-- begin TEXT SEGMENT --

I don't like taking a month off from posting.  I have not really been tweeting, either.  I have a number of posts in the works, including a long one on a craft beer adventure last summer in London.  Another reason I have had few posts, and really, the main delay, is that since Culture Brewing opened its Ocean Beach tasting room at the start of San Diego Beer Week in early November, my beer drinking has essentially been growler fills of Culture's pale ale and and Mosaic IPA.  Both are outstanding beers, and the convenience of Culture makes filling growlers too easy.

Monday, November 10, 2014

Green Flash Buys Alpine Beer Co.

Green Flash Brewing has agreed to purchase Alpine Beer CoBrandon Hernandez has the details here.  The Union Tribune's Peter Rowe's article is here.  Green Flash agreed last year to allow Alpine to produce some of its beers at Green Flash's Mira Mesa Blvd facility, so the transaction is not unexpected.  I suspect Alpine's Nelson IPA will see increased production, which is good, because it has become so rare that it's now a cult beer and sells out as fast as the once-a-year release of Pliny the Younger.  My main concern on the merger is whether Alpine's Pat McIlhenny will continue to send out his brilliant, periodic emails. 

Welcome to the Neighborhood - Culture Brewing Opens OB Tasting

Culture Brewing opened its Ocean Beach satellite tasting room on Saturday, November 8, 2014.  I did not make opening day, but made it a point to stop in last night to try a beer.  Culture's spartan tasting room feels like a clean, spacious garage.  The Newport Avenue entrance is open across the entire storefront.   The interior, which is open to the roof, contains a big bar, a few wood barrels that function as tables, and not much more.   Culture fills blank growlers, and I had mine filled with a Mosaic-hopped IPA.   I had never tried a beer from Culture, so an IPA initiation was essential.  It is my simple opinion that if a brewer can make a decent IPA, especially when stacked against other San Diego IPAs, than its other beers will likely be solid, too.  Culture's Mosaic IPA was fantastic (more formal review in another post).  I am looking forward to proving my theory and putting my unlabeled growler to heavy-duty use.

Saturday, November 8, 2014

Coronado Karma

Last Friday, on Halloween, I went into Coronado Brewing's Linda Vista brewery and tasting room looking for a bottle of Coronado's Punk'in Drublic pumpkin ale.  There were no bottles of it in the tasting room's fridges, and I asked a woman working at the brewery if there were any more bottles available.  She checked with several people and then told me that the beer was sold out at that location, and that a barrel-aged beer version of Punk'in Drublic would be available during San Diego Beer Week.  Disappointed, I decided to get a taster of Punk'in Drublic to see what I was missing while I thought of where else I could buy a bottle.  (It's good; a dark, chewy ale.)

-- end TEXT SEGMENT --
-- begin DATA LINES --

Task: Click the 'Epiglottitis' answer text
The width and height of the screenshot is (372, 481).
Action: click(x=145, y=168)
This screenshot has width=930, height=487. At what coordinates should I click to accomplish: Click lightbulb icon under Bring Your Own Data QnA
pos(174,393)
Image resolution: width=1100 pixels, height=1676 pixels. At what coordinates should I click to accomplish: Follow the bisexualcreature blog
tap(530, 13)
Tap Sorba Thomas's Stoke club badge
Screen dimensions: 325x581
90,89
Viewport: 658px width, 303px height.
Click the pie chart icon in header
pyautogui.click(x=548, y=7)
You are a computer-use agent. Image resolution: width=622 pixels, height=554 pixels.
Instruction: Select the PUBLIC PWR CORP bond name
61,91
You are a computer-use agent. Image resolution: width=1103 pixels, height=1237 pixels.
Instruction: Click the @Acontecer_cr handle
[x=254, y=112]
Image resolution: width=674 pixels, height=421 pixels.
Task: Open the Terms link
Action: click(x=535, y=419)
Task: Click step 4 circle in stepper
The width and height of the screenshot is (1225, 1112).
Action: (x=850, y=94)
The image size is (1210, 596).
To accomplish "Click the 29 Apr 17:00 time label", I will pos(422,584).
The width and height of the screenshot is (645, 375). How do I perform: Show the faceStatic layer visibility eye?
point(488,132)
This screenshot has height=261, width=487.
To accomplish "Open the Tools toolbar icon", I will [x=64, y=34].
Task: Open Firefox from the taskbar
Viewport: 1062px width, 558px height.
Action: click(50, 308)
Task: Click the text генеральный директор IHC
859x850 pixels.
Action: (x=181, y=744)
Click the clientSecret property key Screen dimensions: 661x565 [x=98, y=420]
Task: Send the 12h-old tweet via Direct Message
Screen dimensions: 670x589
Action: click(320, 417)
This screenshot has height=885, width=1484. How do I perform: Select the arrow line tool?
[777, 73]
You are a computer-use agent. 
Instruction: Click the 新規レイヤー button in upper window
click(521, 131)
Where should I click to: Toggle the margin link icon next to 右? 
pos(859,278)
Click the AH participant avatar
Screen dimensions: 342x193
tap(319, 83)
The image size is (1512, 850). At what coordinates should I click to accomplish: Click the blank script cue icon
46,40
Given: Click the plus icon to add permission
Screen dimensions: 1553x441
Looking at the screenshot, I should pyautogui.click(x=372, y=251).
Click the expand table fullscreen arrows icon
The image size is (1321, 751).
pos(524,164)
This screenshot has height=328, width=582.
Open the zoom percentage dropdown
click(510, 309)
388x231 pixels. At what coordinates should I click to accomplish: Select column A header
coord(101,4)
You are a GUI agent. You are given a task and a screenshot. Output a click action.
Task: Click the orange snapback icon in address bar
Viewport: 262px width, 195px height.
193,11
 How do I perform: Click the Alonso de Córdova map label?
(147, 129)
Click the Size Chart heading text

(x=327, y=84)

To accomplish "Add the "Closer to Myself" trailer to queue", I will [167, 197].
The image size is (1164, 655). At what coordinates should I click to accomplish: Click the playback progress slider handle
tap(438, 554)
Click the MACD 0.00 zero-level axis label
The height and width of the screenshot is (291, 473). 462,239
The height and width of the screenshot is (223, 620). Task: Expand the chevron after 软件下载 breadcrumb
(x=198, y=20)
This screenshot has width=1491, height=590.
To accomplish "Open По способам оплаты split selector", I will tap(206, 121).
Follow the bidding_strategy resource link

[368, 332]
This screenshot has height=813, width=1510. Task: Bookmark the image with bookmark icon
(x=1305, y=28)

-- end DATA LINES --

- [EXERCISE A] List every brewery named in the beer blog excerpt.
- [EXERCISE B]
Answer these questions from the beer blog excerpt:
(i) On what date did Culture Brewing open its Ocean Beach tasting room?
(ii) Which Alpine beer does the writer expect to see increased production?
(iii) What was the writer looking for at Coronado Brewing's Linda Vista brewery on Halloween?
- [EXERCISE C] Reproduce the part of the beer blog excerpt that opens with the words containing "Last Friday, on" and closes with "dark, chewy ale.)".
The data are not used in any of this work.

- [CORRECT RESULT A]
Culture Brewing
Green Flash Brewing
Alpine Beer Co.
Coronado Brewing

- [CORRECT RESULT B]
(i) Saturday, November 8, 2014
(ii) Nelson IPA
(iii) A bottle of Coronado's Punk'in Drublic pumpkin ale

- [CORRECT RESULT C]
Last Friday, on Halloween, I went into Coronado Brewing's Linda Vista brewery and tasting room looking for a bottle of Coronado's Punk'in Drublic pumpkin ale.  There were no bottles of it in the tasting room's fridges, and I asked a woman working at the brewery if there were any more bottles available.  She checked with several people and then told me that the beer was sold out at that location, and that a barrel-aged beer version of Punk'in Drublic would be available during San Diego Beer Week.  Disappointed, I decided to get a taster of Punk'in Drublic to see what I was missing while I thought of where else I could buy a bottle.  (It's good; a dark, chewy ale.)